2 Introduction
This section introduces several concepts
relating to names and bindings of those names.
Of particular note is scope, the “visibility” of names
throughout a program.
2.1 What's a binding?
A binding is a general term that refers
to any association between an entity and an attribute.
- This is a very vague definition, which allows us to apply it
to a great many instances.
The entities are “syntactic units” of the language.
- That is, some piece of the language syntax.
The attributes may happen to also an entity of the language,
or may be a more “external” concept.
For instance,
- a variable (entity) will usually have a name (attribute)
- and often a type (attribute),
- a type (entity) should have also have a name (attribute.)
In these notes, we primarily discuss bindings of types, lifetimes and scopes.
Other bindings may come up later in the course.
2.2 Uses of names
Many entities may be have names bound to them;
- variables, constants, parameters/arguments,
- functions, methods, procedures, subroutines,
- modules, packages, contexts, typeclasses, records, and
- types,
to name a few.
2.3 Persistance of names
Take note!
- Some namings are “global”; they persist for “all time and space”.

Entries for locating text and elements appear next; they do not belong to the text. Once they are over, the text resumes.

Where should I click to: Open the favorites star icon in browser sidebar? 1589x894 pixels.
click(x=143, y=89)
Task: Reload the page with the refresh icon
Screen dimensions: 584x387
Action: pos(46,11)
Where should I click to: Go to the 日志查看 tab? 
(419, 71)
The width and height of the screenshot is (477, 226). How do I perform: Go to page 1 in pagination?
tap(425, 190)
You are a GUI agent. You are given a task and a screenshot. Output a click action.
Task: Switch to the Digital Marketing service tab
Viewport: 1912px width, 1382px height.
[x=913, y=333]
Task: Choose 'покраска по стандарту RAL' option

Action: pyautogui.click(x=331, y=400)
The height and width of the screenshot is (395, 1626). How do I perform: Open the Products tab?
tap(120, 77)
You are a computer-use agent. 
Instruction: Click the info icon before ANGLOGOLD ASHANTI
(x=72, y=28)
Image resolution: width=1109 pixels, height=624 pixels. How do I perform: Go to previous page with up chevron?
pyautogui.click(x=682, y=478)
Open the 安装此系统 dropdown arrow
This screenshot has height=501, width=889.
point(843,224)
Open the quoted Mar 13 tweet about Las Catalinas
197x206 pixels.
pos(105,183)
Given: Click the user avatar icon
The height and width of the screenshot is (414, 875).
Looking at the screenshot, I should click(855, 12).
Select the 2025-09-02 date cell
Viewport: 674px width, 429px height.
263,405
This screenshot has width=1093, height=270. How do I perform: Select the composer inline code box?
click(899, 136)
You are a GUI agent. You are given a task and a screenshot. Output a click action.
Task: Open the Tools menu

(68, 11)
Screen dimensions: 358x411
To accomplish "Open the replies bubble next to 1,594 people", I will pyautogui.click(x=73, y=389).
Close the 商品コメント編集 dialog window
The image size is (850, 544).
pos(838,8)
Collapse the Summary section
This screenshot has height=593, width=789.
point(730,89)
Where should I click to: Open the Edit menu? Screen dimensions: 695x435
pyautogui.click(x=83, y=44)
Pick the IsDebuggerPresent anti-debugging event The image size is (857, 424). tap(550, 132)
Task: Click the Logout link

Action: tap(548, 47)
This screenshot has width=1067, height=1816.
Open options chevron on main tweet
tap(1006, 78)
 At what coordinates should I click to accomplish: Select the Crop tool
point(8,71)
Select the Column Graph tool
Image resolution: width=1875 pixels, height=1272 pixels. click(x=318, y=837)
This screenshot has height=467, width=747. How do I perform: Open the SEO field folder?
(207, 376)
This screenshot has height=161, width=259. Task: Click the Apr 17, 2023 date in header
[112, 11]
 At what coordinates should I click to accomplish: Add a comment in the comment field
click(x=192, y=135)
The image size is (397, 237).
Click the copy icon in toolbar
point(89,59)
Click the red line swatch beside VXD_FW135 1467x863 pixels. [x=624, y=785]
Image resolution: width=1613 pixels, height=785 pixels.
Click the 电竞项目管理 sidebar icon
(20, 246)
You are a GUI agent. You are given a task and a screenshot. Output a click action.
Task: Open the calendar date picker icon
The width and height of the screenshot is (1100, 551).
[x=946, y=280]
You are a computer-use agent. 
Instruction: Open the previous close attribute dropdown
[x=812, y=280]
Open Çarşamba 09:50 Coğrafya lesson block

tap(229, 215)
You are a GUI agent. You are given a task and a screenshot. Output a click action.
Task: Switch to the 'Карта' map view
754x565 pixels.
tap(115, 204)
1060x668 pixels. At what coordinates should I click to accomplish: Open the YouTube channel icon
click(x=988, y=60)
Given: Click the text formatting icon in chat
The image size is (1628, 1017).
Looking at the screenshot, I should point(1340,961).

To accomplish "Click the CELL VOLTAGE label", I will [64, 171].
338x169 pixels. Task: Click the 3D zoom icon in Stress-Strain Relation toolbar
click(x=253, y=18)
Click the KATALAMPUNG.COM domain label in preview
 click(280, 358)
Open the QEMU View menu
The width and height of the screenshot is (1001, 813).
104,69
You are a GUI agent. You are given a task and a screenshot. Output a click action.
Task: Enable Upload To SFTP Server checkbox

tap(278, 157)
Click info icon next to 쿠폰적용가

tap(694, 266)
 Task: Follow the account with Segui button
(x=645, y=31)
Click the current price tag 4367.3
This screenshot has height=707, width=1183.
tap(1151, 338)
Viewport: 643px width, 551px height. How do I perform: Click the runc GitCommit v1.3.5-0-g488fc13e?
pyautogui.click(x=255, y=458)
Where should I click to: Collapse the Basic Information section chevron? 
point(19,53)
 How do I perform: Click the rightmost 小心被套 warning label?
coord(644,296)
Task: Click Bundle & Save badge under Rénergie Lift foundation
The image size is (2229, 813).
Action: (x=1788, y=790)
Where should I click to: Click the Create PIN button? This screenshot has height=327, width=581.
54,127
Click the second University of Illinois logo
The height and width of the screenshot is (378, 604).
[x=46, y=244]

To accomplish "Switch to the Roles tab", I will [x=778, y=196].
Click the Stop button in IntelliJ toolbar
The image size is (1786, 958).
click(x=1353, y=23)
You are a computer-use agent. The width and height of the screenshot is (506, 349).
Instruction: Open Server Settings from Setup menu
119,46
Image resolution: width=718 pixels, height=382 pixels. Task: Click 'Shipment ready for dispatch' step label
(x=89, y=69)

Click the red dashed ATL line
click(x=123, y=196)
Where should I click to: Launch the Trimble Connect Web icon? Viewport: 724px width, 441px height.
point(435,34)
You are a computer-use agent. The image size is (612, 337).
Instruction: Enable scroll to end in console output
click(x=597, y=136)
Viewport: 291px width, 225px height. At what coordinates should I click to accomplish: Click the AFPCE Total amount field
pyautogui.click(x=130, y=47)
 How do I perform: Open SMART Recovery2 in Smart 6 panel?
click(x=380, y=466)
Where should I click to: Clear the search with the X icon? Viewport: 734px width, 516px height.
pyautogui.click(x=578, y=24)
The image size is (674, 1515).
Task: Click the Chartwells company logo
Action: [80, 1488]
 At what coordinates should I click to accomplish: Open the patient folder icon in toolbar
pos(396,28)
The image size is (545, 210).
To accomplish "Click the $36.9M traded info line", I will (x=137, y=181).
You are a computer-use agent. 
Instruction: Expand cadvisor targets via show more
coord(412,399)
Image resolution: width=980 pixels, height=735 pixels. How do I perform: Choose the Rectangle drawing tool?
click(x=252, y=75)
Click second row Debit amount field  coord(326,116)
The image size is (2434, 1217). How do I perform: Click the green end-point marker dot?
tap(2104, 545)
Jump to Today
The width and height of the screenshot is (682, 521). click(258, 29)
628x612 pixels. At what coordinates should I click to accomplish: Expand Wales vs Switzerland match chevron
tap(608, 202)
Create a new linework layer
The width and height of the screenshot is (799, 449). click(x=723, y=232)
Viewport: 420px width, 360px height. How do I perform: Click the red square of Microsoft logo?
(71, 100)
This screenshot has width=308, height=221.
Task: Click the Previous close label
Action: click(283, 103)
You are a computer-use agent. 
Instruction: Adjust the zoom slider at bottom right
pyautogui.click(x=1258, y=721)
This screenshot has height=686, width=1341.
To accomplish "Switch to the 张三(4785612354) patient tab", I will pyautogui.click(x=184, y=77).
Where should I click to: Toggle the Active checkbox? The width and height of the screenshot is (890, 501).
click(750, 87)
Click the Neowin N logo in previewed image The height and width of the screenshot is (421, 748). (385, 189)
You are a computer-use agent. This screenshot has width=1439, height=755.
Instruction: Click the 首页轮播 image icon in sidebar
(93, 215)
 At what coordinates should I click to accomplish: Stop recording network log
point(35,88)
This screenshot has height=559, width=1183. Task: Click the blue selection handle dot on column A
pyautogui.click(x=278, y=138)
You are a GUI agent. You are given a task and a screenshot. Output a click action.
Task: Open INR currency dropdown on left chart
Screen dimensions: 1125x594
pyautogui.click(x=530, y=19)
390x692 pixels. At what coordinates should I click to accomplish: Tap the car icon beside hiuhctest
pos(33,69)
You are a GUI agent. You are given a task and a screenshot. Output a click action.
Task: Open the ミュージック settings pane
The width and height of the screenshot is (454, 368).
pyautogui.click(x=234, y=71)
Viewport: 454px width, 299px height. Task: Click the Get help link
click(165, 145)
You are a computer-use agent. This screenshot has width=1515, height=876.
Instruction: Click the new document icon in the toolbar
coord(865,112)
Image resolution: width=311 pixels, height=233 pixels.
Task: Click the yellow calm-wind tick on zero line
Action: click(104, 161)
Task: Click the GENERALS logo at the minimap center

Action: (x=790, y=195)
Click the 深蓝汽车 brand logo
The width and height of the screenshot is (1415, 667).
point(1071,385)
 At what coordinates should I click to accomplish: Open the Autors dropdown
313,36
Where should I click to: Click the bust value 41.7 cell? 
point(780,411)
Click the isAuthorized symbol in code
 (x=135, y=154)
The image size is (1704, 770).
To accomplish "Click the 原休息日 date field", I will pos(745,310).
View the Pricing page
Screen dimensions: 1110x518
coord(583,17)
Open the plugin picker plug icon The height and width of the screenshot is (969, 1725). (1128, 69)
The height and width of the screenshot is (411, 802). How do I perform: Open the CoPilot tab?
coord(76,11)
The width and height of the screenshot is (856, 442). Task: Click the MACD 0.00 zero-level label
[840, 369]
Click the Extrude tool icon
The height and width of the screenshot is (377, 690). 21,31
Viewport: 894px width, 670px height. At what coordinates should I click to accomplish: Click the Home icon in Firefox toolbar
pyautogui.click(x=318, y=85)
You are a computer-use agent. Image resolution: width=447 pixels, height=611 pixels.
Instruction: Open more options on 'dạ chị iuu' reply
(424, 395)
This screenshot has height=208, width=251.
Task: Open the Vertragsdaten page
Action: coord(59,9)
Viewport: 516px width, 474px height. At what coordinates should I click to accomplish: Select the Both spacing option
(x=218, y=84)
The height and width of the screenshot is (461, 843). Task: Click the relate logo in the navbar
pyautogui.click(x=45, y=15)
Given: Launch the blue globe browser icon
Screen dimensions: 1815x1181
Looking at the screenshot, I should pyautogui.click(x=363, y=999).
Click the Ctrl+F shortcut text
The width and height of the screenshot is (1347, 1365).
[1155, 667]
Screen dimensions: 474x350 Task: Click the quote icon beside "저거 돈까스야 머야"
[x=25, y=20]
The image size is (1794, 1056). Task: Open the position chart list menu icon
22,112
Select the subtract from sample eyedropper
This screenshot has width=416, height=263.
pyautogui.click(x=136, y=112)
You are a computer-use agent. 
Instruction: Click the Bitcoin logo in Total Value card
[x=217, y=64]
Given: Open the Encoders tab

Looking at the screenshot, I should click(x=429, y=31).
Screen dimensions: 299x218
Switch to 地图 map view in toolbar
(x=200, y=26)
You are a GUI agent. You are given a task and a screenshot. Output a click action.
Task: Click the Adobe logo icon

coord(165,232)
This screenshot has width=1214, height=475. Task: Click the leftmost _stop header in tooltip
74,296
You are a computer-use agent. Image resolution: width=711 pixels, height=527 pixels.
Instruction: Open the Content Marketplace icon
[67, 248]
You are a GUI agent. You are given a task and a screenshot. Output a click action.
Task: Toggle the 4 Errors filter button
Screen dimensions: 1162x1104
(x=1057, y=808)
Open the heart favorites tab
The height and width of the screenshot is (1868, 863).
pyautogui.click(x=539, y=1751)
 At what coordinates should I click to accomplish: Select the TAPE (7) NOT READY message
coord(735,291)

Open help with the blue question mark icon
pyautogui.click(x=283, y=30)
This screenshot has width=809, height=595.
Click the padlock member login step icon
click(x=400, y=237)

- Such as the namings of builtin language methods,
- (assuming the language does not allow their names to be reused
or shadowed.)
- But many namings are temporary!
- And one instance of a name may shadow another.
- (Such as when you declare a local variable/argument
with the same name as one already in scope.)
2.4 A note about time and space
Throughout these notes, we will discuss when and where bindings
are in effect.
These discussions of “time” and “space” are relative to the program.
- Our notion of “time” is in terms of the program's runtime.
- Or occasionally, its design time.
- Our notion of “space” is in terms of the program's text.
2.5 Static and dynamic bindings (or “checking of bindings”)
Bindings which are decided (or known) before runtime
are called static.
Conversely, bindings which are not decided (or known) until during runtime
are called dynamic.
We say “or known” because some bindings, such as the types of values,
are not so much “decided” as “discovered”.
- All values have a type, whether or not that type is checked
statically or dynamically.
3 Type checking and polymorphism
Type checking is the process of determining
the binding between a name of an entity and a type.
- Usually, only variables, arguments, functions and similar entities
have types.
- There is at least one exception to this;
sometimes, types may have a type!
- We will discuss types in more detail in the next section.
3.1 “Dynamically checked” instead of “dynamically typed”
As with many bindings, languages can be categorised as
being either statically or dynamically typed.
In “Types and Programming Languages”, though, Pierce argues
that the term “dynamically typed language” is a misnomer.
- It would be better to say “dynamically (type) checked”.
- All values have a type, even before type checking.
3.2 Static and dynamic type checking
It's somewhat natural for interpreted languages to be dynamically typed,
and compiled languages to be statically typed.
- The process of type checking is an upfront cost.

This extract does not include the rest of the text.